Output everything from the start of the listing down to the line containing "click(x=407, y=407)", both ends included, as a numbered list with blank lines left out.

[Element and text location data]
(begin)
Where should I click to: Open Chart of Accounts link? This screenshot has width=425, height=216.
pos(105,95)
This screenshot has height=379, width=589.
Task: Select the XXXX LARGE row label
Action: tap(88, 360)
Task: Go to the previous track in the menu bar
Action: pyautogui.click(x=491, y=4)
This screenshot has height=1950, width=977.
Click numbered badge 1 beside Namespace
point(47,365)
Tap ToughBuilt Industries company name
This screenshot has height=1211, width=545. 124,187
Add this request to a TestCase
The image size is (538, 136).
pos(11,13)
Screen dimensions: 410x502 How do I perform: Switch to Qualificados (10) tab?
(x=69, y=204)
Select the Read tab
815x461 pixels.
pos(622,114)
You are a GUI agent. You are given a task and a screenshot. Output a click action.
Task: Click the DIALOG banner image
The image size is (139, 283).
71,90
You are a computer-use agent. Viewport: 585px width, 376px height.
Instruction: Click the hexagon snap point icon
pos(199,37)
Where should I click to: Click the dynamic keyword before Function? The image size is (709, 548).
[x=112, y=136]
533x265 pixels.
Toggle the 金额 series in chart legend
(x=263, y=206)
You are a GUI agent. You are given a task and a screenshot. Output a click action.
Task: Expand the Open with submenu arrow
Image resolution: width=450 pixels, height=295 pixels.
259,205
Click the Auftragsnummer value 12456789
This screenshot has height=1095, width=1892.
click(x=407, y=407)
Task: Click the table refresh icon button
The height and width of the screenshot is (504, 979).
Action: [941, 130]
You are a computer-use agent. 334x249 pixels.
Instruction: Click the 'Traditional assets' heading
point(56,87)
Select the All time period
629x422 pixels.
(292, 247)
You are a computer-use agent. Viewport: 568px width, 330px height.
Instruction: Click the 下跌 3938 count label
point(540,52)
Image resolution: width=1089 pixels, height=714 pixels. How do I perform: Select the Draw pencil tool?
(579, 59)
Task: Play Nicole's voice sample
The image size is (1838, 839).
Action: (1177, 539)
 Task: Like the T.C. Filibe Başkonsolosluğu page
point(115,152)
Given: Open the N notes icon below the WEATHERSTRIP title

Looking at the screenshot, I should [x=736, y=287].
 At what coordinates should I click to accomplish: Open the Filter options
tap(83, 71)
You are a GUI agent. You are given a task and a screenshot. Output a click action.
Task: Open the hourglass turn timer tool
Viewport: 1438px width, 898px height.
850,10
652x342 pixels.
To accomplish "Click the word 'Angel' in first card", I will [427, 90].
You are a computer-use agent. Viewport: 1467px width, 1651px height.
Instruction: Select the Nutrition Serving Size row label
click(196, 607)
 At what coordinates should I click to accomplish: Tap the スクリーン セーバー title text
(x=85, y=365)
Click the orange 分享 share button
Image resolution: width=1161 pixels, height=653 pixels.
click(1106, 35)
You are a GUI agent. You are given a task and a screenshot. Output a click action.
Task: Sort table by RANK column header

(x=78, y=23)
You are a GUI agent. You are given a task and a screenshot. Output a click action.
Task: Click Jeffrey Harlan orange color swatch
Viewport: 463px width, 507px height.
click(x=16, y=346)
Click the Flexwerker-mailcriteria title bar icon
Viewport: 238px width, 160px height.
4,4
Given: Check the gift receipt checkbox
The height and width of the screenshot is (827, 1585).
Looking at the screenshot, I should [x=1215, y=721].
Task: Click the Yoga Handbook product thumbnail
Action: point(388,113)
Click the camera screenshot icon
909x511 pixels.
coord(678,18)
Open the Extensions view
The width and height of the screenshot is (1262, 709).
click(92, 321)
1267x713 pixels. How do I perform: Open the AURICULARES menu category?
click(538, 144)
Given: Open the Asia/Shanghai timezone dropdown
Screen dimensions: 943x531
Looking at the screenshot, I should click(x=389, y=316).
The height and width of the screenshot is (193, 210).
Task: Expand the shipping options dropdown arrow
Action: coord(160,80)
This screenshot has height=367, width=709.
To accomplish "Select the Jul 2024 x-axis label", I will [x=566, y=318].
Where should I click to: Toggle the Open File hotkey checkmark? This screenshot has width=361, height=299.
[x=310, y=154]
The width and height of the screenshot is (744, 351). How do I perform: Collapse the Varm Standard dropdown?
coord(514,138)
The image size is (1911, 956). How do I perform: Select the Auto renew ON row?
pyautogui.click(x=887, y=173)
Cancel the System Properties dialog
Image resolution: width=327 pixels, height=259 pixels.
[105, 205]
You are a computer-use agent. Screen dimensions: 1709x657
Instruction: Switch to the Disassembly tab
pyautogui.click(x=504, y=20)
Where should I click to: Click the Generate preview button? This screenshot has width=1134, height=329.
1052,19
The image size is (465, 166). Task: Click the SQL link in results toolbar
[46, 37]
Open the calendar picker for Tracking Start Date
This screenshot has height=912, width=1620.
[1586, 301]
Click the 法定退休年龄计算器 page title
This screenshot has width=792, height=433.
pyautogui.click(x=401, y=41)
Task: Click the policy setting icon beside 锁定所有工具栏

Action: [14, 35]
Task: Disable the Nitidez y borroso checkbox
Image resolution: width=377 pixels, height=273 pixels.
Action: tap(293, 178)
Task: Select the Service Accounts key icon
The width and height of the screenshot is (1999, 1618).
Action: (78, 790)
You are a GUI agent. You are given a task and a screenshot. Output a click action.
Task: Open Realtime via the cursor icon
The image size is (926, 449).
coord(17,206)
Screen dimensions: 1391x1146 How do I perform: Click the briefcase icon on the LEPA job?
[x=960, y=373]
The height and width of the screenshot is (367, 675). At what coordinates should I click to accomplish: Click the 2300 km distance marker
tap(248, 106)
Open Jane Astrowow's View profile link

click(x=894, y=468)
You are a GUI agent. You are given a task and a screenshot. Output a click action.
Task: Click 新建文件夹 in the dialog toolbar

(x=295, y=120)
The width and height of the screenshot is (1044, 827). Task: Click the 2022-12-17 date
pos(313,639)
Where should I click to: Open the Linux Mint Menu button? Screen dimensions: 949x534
(end)
• [RESPONSE TO THE EXERCISE]:
1. Where should I click to: Open Chart of Accounts link? This screenshot has width=425, height=216.
2. pos(105,95)
3. This screenshot has height=379, width=589.
4. Task: Select the XXXX LARGE row label
5. Action: tap(88, 360)
6. Task: Go to the previous track in the menu bar
7. Action: pyautogui.click(x=491, y=4)
8. This screenshot has height=1950, width=977.
9. Click numbered badge 1 beside Namespace
10. point(47,365)
11. Tap ToughBuilt Industries company name
12. This screenshot has height=1211, width=545. 124,187
13. Add this request to a TestCase
14. The image size is (538, 136).
15. pos(11,13)
16. Screen dimensions: 410x502 How do I perform: Switch to Qualificados (10) tab?
17. (x=69, y=204)
18. Select the Read tab
19. 815x461 pixels.
20. pos(622,114)
21. You are a GUI agent. You are given a task and a screenshot. Output a click action.
22. Task: Click the DIALOG banner image
23. The image size is (139, 283).
24. 71,90
25. You are a computer-use agent. Viewport: 585px width, 376px height.
26. Instruction: Click the hexagon snap point icon
27. pos(199,37)
28. Where should I click to: Click the dynamic keyword before Function? The image size is (709, 548).
29. [x=112, y=136]
30. 533x265 pixels.
31. Toggle the 金额 series in chart legend
32. (x=263, y=206)
33. You are a GUI agent. You are given a task and a screenshot. Output a click action.
34. Task: Expand the Open with submenu arrow
35. Image resolution: width=450 pixels, height=295 pixels.
36. 259,205
37. Click the Auftragsnummer value 12456789
38. This screenshot has height=1095, width=1892.
39. click(x=407, y=407)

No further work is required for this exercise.